The influence of data augmentation on segmentation quality. Typical examples of low-quality segmentation results of a 2D U-Net trained with (ad) MIA and (eh) CTIA. The arrows in the magnified results in (c) highlight incorrect tissue classifications obtained by training with MIA. The reference segmentation is depicted in (d) for comparison. In contrast, segmentation errors in the pipeline trained with CTIA are typically limited to the size of the segmented region (g) as compared to the reference shown in (h). Both examples demonstrate cases with an accuracy of less than one standard deviations below the mean for the respective pipeline. The examples were selected randomly from a pool of examples of the same quality. The effects shown occur for 2D and 3D segmentation models alike (see Supplementary Fig. S1 online) for further examples.

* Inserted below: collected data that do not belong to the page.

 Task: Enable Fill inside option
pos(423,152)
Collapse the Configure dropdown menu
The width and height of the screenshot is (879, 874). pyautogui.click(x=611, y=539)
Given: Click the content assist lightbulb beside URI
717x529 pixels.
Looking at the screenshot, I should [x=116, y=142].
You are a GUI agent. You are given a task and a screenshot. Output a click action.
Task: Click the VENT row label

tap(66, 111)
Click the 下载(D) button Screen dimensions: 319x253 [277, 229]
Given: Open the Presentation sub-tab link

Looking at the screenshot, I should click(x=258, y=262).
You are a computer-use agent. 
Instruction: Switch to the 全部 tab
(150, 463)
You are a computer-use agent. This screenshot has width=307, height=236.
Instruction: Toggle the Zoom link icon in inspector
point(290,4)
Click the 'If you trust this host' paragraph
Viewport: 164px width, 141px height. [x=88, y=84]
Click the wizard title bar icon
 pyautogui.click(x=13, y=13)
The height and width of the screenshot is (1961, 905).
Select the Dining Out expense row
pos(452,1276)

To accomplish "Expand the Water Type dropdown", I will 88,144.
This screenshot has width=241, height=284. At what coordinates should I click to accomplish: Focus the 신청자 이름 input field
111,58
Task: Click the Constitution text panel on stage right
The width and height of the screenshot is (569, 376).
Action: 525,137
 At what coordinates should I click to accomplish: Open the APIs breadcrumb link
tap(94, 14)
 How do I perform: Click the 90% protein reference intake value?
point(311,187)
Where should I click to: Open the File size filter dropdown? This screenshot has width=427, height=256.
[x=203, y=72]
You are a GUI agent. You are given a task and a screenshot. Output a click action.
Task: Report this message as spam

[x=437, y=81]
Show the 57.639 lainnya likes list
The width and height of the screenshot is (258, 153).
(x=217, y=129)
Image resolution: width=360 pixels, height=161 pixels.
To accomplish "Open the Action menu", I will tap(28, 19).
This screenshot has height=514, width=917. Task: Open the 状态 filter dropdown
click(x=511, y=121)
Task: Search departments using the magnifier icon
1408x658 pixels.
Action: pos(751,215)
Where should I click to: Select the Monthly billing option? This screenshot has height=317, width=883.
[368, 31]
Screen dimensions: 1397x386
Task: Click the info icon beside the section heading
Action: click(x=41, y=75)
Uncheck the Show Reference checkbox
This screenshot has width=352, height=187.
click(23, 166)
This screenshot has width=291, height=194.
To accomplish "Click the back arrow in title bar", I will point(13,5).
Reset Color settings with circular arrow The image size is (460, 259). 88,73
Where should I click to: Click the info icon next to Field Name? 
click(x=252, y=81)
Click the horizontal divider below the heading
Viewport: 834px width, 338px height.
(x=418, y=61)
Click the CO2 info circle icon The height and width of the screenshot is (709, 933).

Robust and simple machine learning pipelines such as the one outlined in this paper have the potential to improve clinical nephometry substantially. Existing scores used in clinical routine have a poor predictive power13 and massively reduce the underlying information contained in CT volumes. The improved characterisation of kidney tumours through a more efficient, objective and reliable segmentation, should yield better clinical evaluation, better prediction of clinical outcomes, and ultimately a better treatment of the underlying pathology. In our view, to pave the way to routine clinical applications of machine learning methods for diagnostic decision support, we must focus on improving the robustness and reliability of our segmentation methods. We advocate to increase the interpretability and acceptance of those models by explicitly incorporating prior knowledge, for example by recapitulating processing steps from clinical workflows. As a step into this direction, our work addresses fundamental methodological challenges in automated segmentation of CT volumes for medical use, to yield reliable organ and tumour segmentation.